New Line has done well with Hair, which it has mounted several times. It’s also staged strong productions of Grease and Chicago, the beat musical The Nervous Set, the slacker musical High Fidelity, and Return to the Forbidden Planet, set either in the 1950s or the future, maybe both. Put them all together, and it's an era-by-era look at changing American mores. Miller’s anthropological twist on musical theater gives New Line a distinctive point of view, brainy and bold.

I'm so proud of New Line and of the hundreds of New Liners who've worked with us over the last twenty-five years, for so many reasons. But one of those reasons is that alongside our agenda of producing exciting musical theatre, we're also charting the history of our country, our politics, and our culture.
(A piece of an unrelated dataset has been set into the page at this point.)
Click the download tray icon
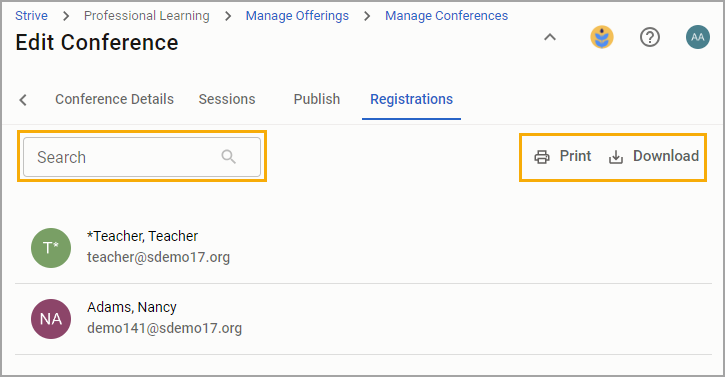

As Mark Twain reportedly said, "History doesn't repeat itself, but it rhymes." Exactly. I learned so much about 21st-century politics from working on Bloody Bloody Andrew Jackson, and I learned so much about race working on Passing Strange.

So the New Line adventure continues, as we soon open our 25th season, in the beautiful new Marcelle Theater. An anniversary is a cool time to reflect on where we've been, where we are, and where we're headed. I wonder what the next twenty-five years will bring...

More misadventures!

Long Live the Musical!

Only by Attempting the Absurd Can You Achieve the Ridiculous

I've written nine musicals, book, music, and lyrics. All but one have been produced, and New Line has produced four of them, Attempting the Absurd (1992), Breaking Out in Harmony (1994), In the Blood (1995), and Johnny Appleweed (2006).

Now, as we approach New Line's 25th season, as I look back on New Line's work and my own life in musical theatre, I realize that the shows I wrote were my own unconscious, accidental master class in the structures, forms, and styles of the American musical theatre. By writing very different kinds of shows, I learned how all the various forms worked, by actually building them from the ground up and then directing and staging them. It's like an auto mechanic taking a car apart and putting it back together again.

I don't usually talk about my own shows a lot, partly because in retrospect I look at most of them as worthwhile exercises or experiments that I would not produce again.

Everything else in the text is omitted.